The great question of the exclusivity of the Gospel of Jesus Christ is necessarily bound up with the most central teachings of the Christian faith, which is why an argument like this must be considered so carefully. A closer look reveals that Godsey is not merely calling upon Christians to reconsider how we define and defend the Gospel — he is calling for a total reconstruction of everything that Christianity represents.
Godsey is no stranger to controversy, of course. In 1996, he stood at the center of a firestorm that erupted after the publication of his book, When We Talk About God … Let’s Be Honest. That controversy was well deserved, since in that volume Godsey denied that Jesus is God, argued that Jesus is not to be worshiped, rejected the authority of the Bible, and asserted that the crucifixion “is not the saving act of God.” In that book he also rejected the claim that Jesus is the only Savior and denied that faith in Christ is needed for salvation.

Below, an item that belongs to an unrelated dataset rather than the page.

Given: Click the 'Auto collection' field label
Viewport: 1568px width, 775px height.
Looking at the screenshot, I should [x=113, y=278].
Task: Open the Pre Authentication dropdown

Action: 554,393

Back in 1996, Kirby Godsey was serving as president of Mercer University in Georgia — a post he held for 27 years. Mercer was then the largest institution affiliated with the Georgia Baptist Convention and one of the most venerable universities claiming a Southern Baptist heritage. The controversy eventually reached the point that the Georgia Baptist Convention Executive Committee established a study committee that found Godsey guilty of having “failed his spiritual fiduciary responsibility as leader of Georgia Baptists’ largest institution” by holding to doctrinal positions that “dramatically deviate from orthodoxy.” The convention finally voted to sever ties with Mercer University in 2005.
In When We Talk About God … Let’s Be Honest, Godsey embraced positions that the church has openly declared to be heresy. In Is God a Christian?, Godsey just picks up where he left off in his earlier book, but this time he is even more explicit in his embrace of radical pluralism.

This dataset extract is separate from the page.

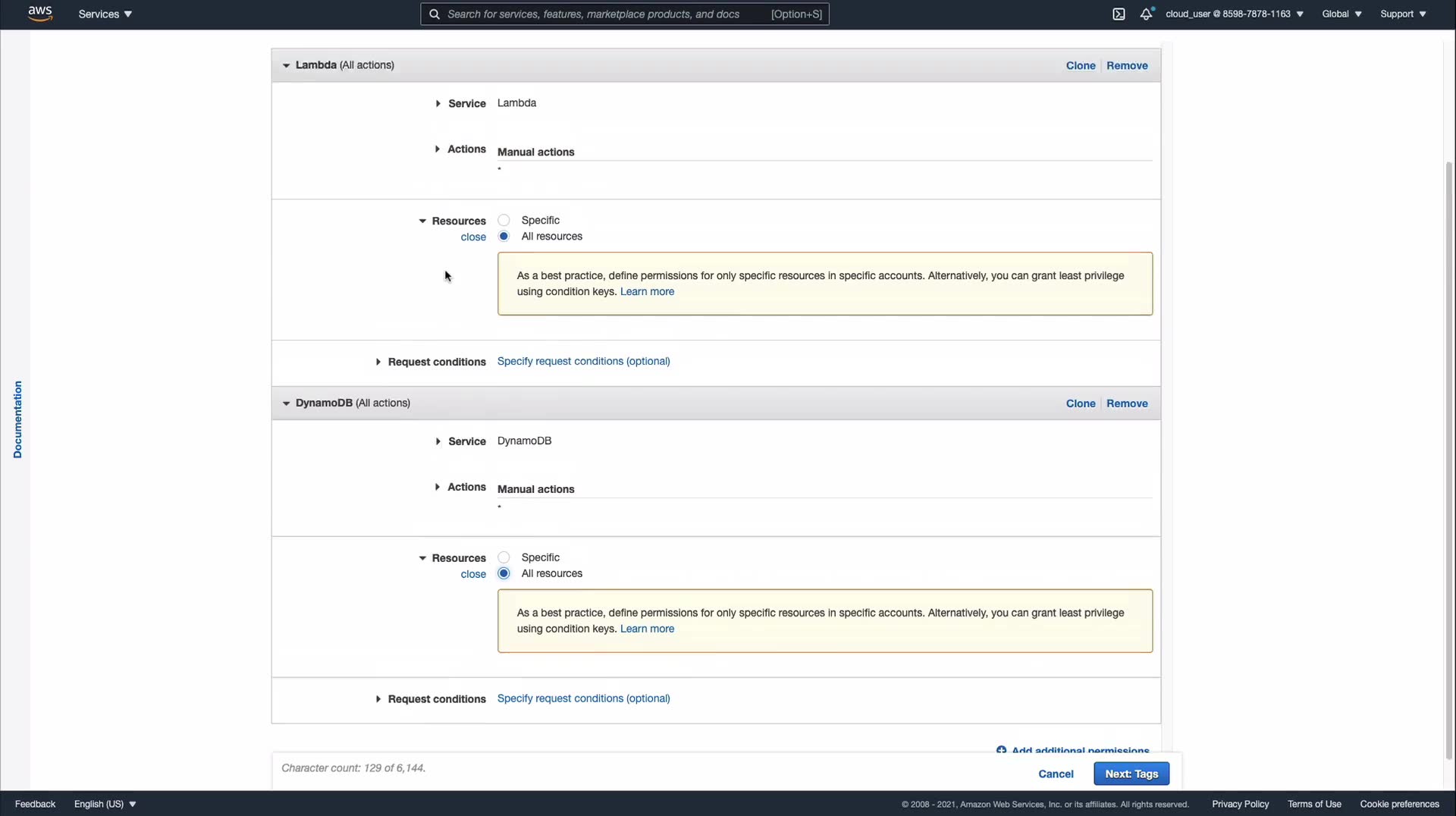Screen dimensions: 1456x816
Task: Open the CloudShell terminal icon
Action: 1119,14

“Christians need to get over it,” he admonishes. “Jesus is not God’s only word.” As he explains, “Every person is a word from God that has never been spoken and will never be spoken again in exactly the same way.” He also admonishes Muslims to “get over it” when they claim exclusive status for the Qur’an. The very idea of exclusivity is a “peril” that “simply defies reason.”
For the most part, Godsey studiously avoids engaging the biblical text. That is at least consistent with his marginalization of biblical authority. “The notions of inerrancy and infallibility are treacherous human fallacies,” he argues. In his earlier book, he had asserted that “the authority for our faith should not rest on the Bible alone, or even primarily.” In his newest book, he declares, “I do not believe that God actually ordered Joshua to kill every man and woman and child during his invasion of Canaan.”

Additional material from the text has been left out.